Ovid on 2009-02-15T16:26:25

This code:

#!/usr/bin/env perl

use strict;
use warnings;

use Class::Sniff;
use HTML::TokeParser::Simple;
my @sniffs = Class::Sniff->new_from_namespace({
    namespace => 'HTML::TokeParser::Simple',
    universal => 1,
});
my $graph    = $sniffs[0]->combine_graphs( @sniffs[ 1 .. $#sniffs ] );
my $graphviz = $graph->as_graphviz();
open my $DOT, '|dot -Tpng -o graph.png' or die("Cannot open pipe to dot: $!");
print $DOT $graphviz;

... produces this graph.

It's a bit hackish, but now, as long as your code is loaded in memory when you run this, you can easily generate full inheritance graphs for your application.

sub new_from_namespace {
    my ( $class, $arg_for ) = @_;
    my $namespace = delete $arg_for->{namespace}
      or Carp::croak("new_from_namespace requires a 'namespace' argument");
    my @sniffs;
    my %seen;
    my $new_sniff = sub {
        my $symbol_name = shift;
        no warnings 'numeric';
        return if $seen{$symbol_name}++;    # prevent infinite loops
        if ( $symbol_name =~ /^$namespace/ ) {
            $symbol_name =~ s/::$//;
            $arg_for->{class} = $symbol_name;
            push @sniffs => Class::Sniff->new($arg_for);
        }
        return 1;
    };
    B::walksymtable( \%::, 'NAME', $new_sniff );
    return @sniffs;
}

Just for giggles, I ran it with the namespace of '.'. Since Perl cannot distinguish between OO and procedural code you see every namespace loaded.

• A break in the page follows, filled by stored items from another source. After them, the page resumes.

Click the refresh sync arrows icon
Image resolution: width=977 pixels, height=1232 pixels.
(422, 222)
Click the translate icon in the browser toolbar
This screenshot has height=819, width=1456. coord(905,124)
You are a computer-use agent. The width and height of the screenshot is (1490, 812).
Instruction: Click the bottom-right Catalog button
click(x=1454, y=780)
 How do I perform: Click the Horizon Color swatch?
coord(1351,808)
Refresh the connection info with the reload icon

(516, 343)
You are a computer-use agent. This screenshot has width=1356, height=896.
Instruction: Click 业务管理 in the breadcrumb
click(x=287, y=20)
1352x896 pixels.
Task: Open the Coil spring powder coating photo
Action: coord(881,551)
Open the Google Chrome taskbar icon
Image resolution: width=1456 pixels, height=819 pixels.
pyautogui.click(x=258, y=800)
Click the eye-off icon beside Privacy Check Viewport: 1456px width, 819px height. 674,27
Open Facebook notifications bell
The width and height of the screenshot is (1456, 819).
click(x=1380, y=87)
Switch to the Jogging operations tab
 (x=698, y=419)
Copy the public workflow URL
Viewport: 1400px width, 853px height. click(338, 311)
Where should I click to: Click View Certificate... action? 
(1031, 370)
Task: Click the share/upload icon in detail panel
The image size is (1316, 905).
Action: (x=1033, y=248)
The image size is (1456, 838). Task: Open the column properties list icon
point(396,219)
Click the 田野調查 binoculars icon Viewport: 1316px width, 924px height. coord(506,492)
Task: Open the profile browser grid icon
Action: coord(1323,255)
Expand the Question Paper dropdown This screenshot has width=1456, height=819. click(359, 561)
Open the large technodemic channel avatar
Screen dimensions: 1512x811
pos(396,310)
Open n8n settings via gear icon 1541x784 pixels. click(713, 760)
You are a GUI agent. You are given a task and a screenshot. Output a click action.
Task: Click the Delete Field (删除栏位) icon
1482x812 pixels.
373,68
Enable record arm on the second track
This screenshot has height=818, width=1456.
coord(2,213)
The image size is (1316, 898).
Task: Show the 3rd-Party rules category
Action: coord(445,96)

Here's a closer look at the %B:: inheritance hierarchy.


Awesome

frew on 2009-02-16T05:08:28

You're like a perl/programming superhero...

Blimey

singingfish on 2009-02-16T08:45:04

Bloody hell, you're my new hero! You've just got me half way towards obsoleting a bloody awful piece of propietary software for qualitative data analysis. But that's my project for the second half of this year ...

Re:Blimey

Ovid on 2009-02-16T09:35:42

Wow. I'm practically blushing over here :)

If you can think of anything else I could add which can be determined via runtime analysis (though a combination of this and Perl::Critic might be good), let me know. I still have lots of bugs and loose ends to work out, but I'm happy to know it's helping folks.